Problem statement: Could you transcribe the entries below exactly, starting at the line that contains "Collapse the main method fold marker" and stopping at the last line, without any pictures?

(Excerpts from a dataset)
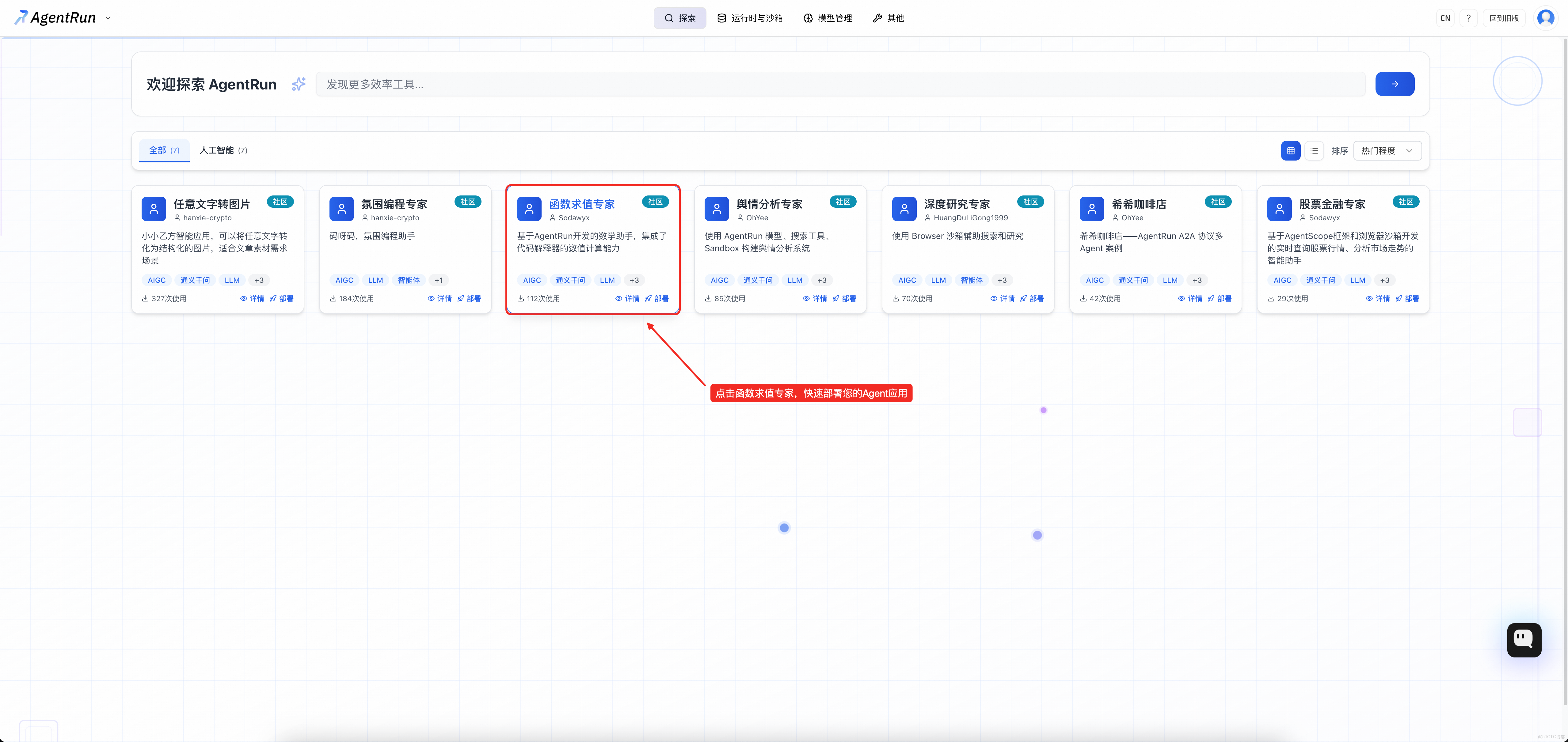
Task: Open the 运行时与沙箱 menu
Action: click(750, 18)
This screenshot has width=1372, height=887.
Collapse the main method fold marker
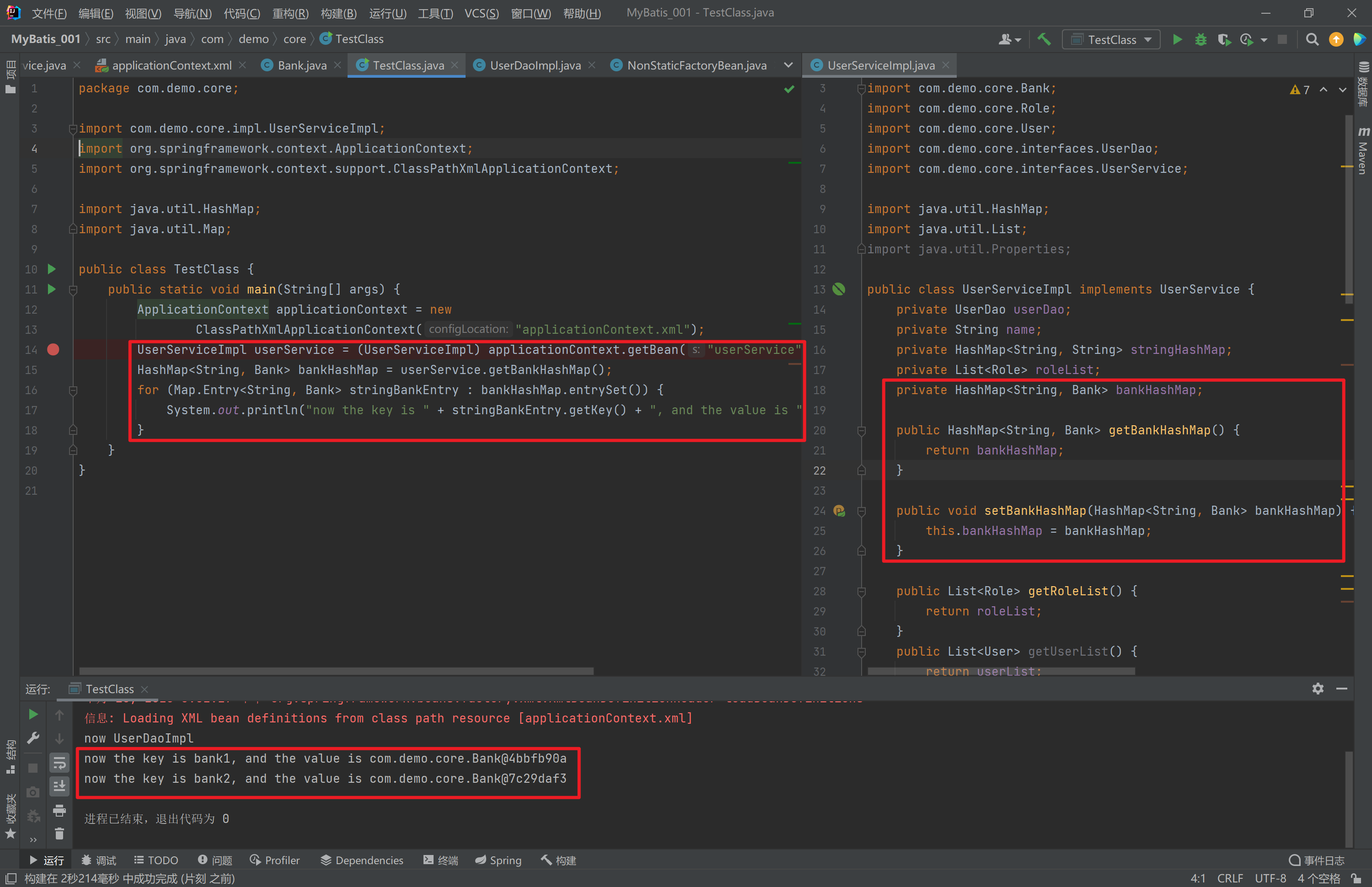pyautogui.click(x=73, y=290)
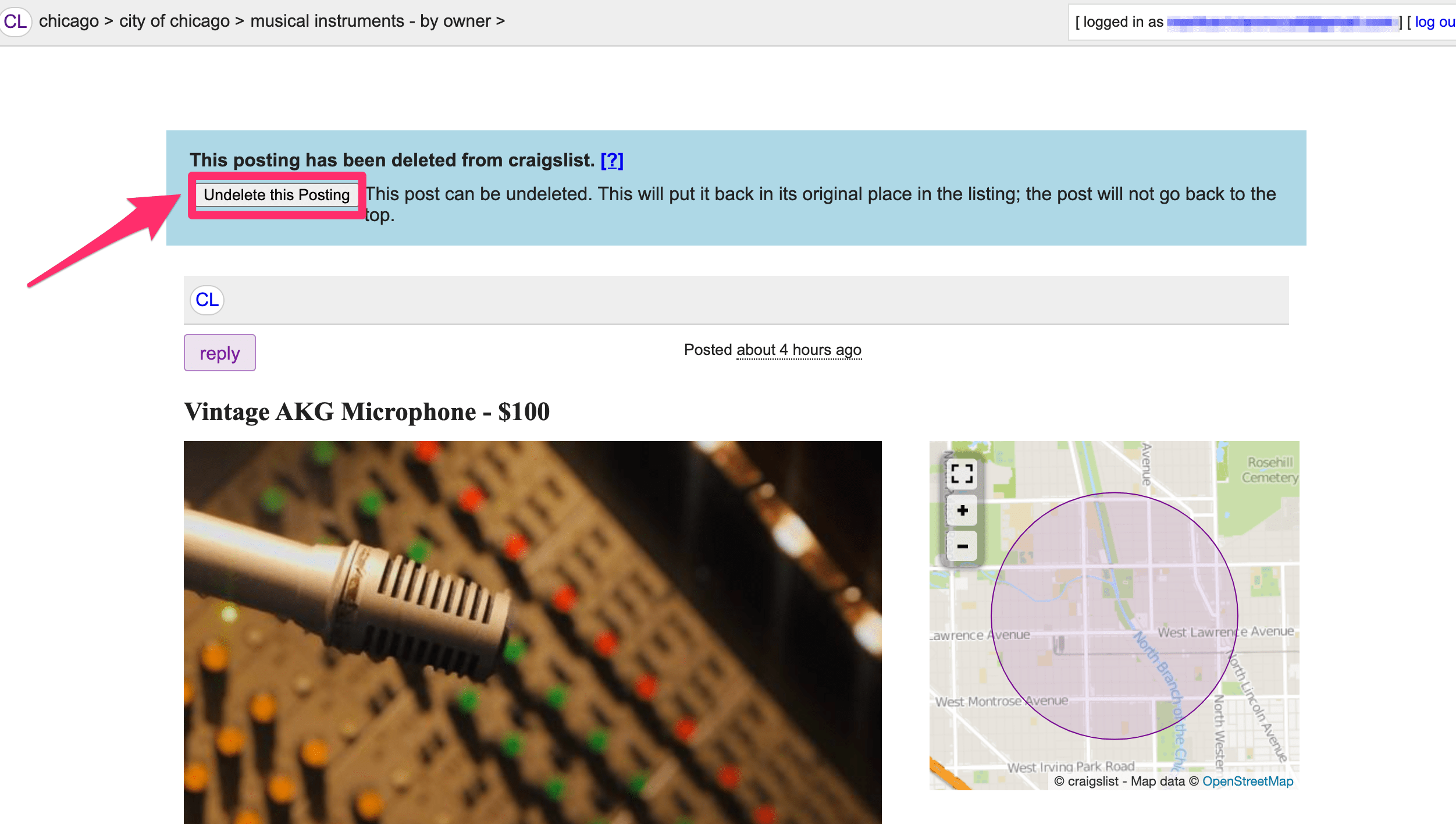
Task: Zoom in on the map with the plus control
Action: [962, 511]
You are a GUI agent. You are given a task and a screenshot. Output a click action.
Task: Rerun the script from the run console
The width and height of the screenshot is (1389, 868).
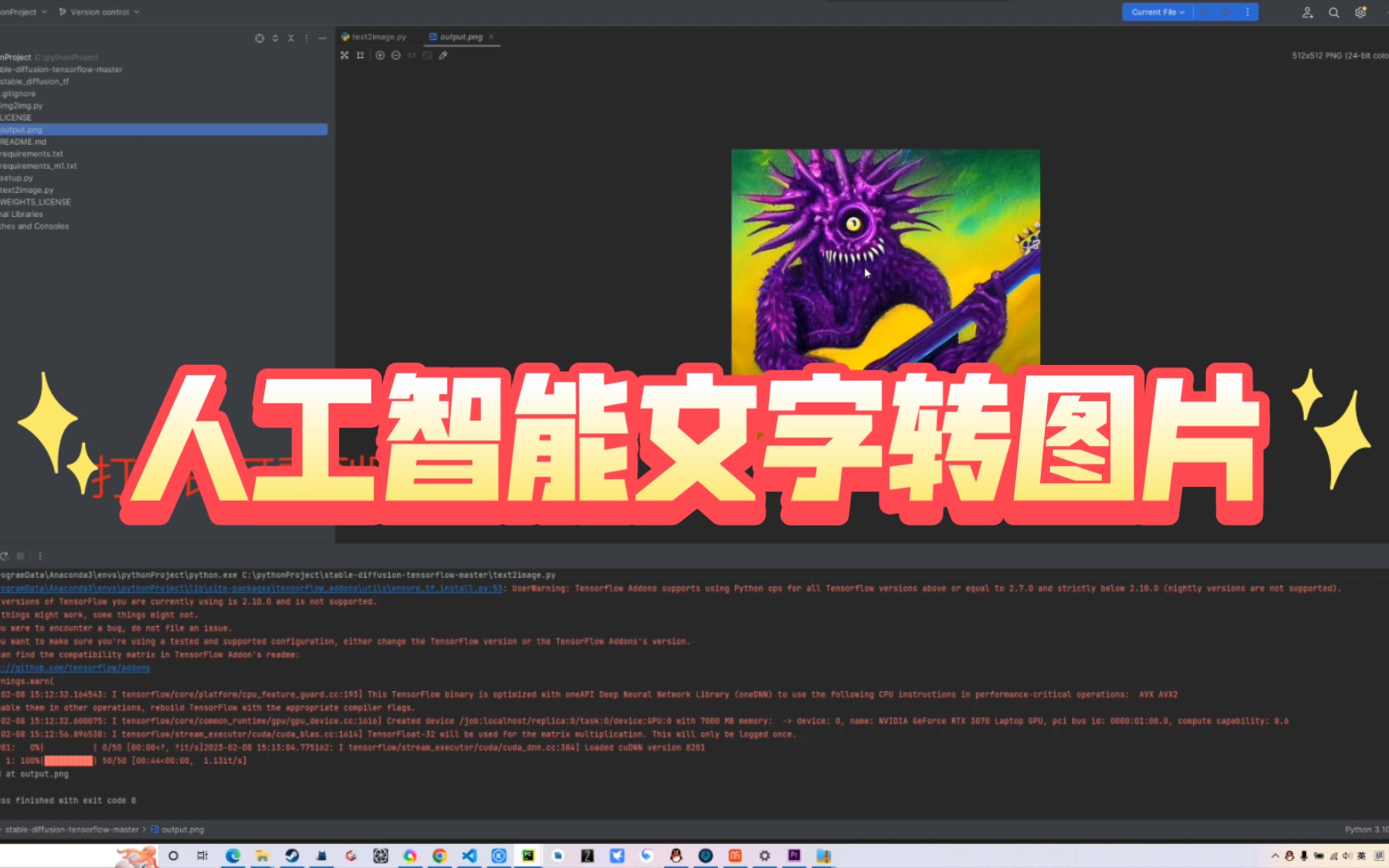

Written answer:
Collapse the main method fold marker
pyautogui.click(x=73, y=290)
Task: Zoom in on the map with the plus control
Action: [962, 511]
You are a GUI agent. You are given a task and a screenshot. Output a click action.
Task: Rerun the script from the run console
The width and height of the screenshot is (1389, 868).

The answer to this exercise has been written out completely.